Text-to-speech program for Microsoft Windows

CoolSpeech is a proprietary text-to-speech program for Microsoft Windows platform, developed by ByteCool Software Inc, founded in February 2001. CoolSpeech controls text-to-speech engines compliant with Microsoft Speech API to fetch and read aloud text from a variety of sources, including websites, email accounts, local text documents (.txt, .rtf, .htm/html), the Windows Clipboard, keyboard input from anywhere in Windows, and the current date and time.
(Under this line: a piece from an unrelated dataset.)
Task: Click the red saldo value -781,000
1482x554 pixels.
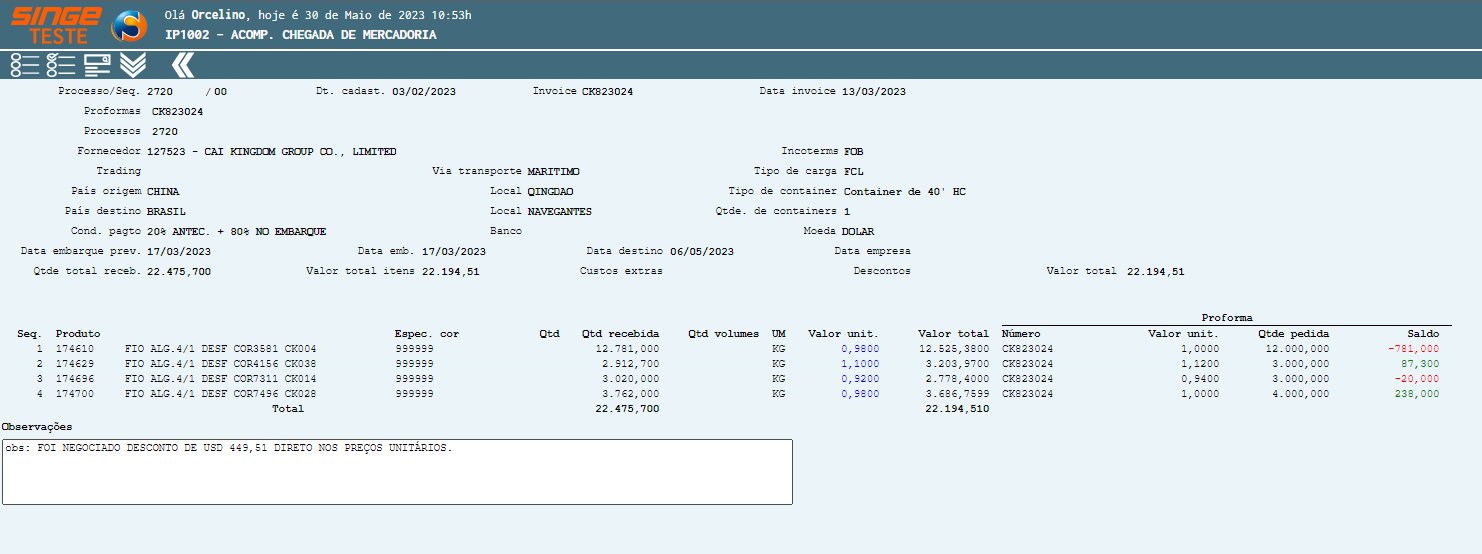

It can also bookmark a text source to be read aloud periodically or on-demand.

== Features ==
- Listen to online news from any URL specified by the user.
- Read local text files, rich-text files and HTML files aloud.
- Convert a given piece of text into a spoken wave file (.wav).
- Listen to new messages from POP3 email accounts specified by the user.
- Listen to every word or sentence the user has just typed anywhere in Windows.
- Listen to text copied to the Windows Clipboard immediately.
- Schedule files, URLs and emails to be read aloud.
- Tell the current time and the date in different styles.
- Support all Microsoft Speech API 4.0-compliant voices.

== Awards ==
- ZDNet "Hot File of the Day" on January 6, 2004.
- MSN "Featured Download" on February 19, 2005.
- SmartComputing magazine's "November 2007 Smart Choice Award".

== Sister product ==
CoolSpeech has a sister product TextSound, which specializes in enhanced capabilities to batch convert text files into audio files, for users who need to produce spoken audio files in large volumes.